EXERCISE REQUIREMENTS: Nothing but the records, transcribed exactly, should appear in the answer; leave the pictures out.
● ● ●
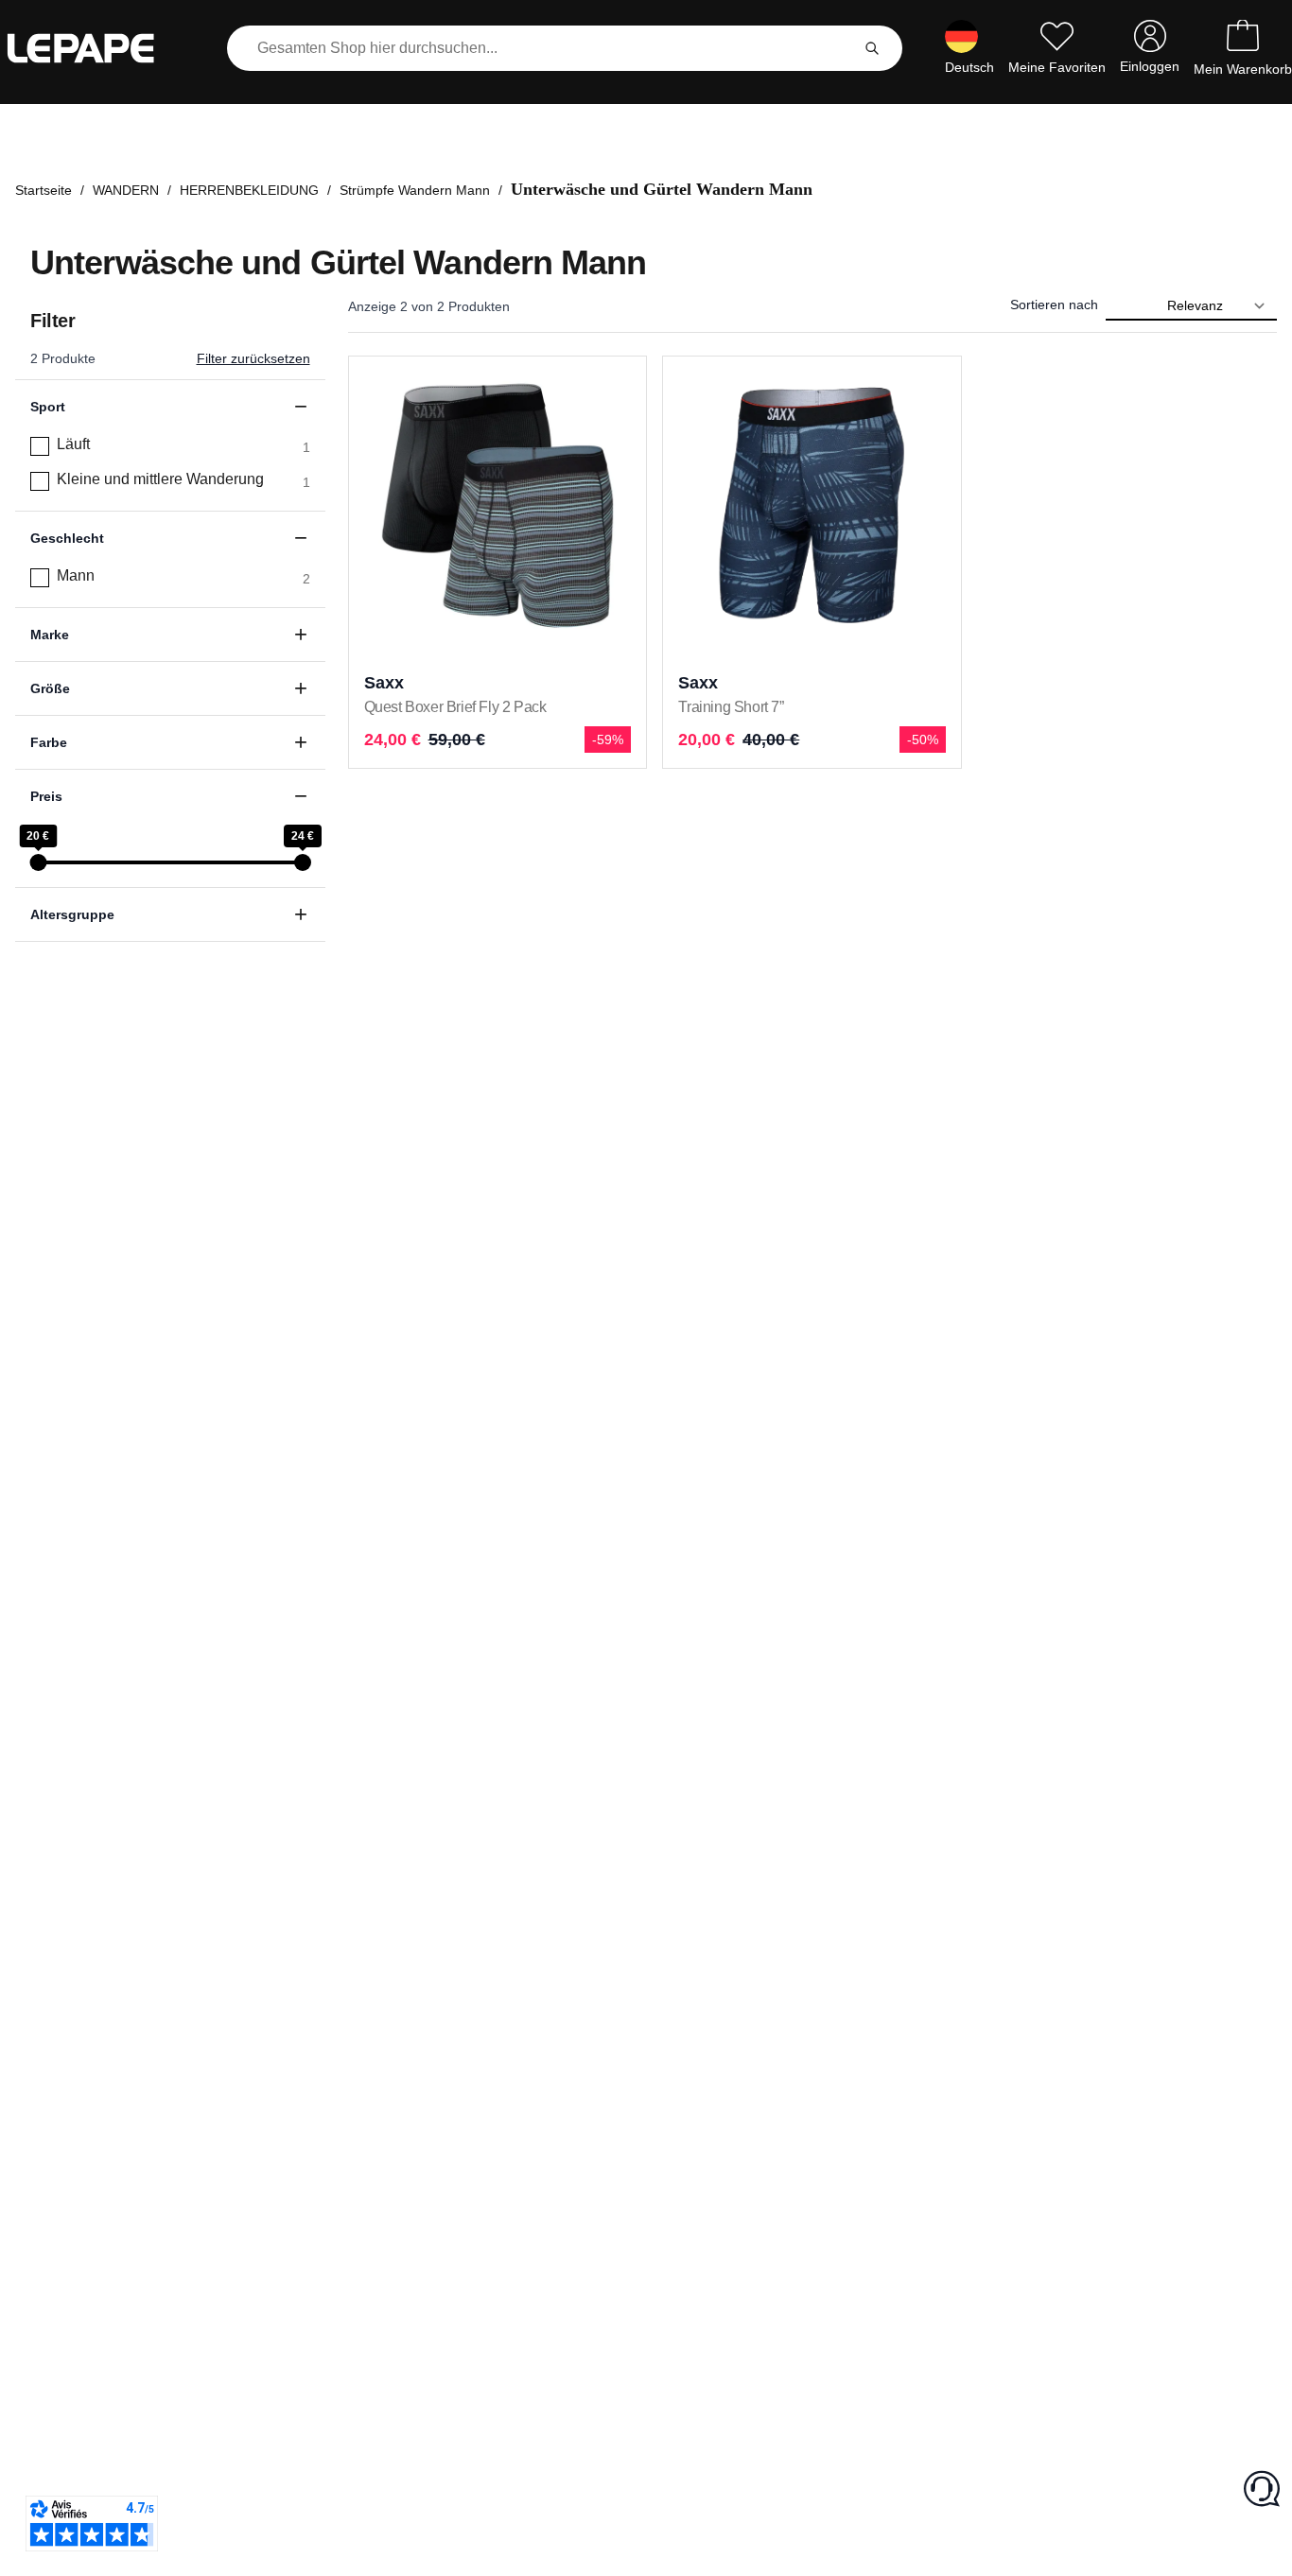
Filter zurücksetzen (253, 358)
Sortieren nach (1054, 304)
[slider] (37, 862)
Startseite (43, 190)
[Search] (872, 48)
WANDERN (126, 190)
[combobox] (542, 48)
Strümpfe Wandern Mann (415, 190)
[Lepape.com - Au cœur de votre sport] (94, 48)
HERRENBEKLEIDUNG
● ● ●
REPLY:
Filter zurücksetzen (253, 358)
Sortieren nach (1054, 304)
[slider] (37, 862)
Startseite (43, 190)
[Search] (872, 48)
WANDERN (126, 190)
[combobox] (542, 48)
Strümpfe Wandern Mann (415, 190)
[Lepape.com - Au cœur de votre sport] (94, 48)
HERRENBEKLEIDUNG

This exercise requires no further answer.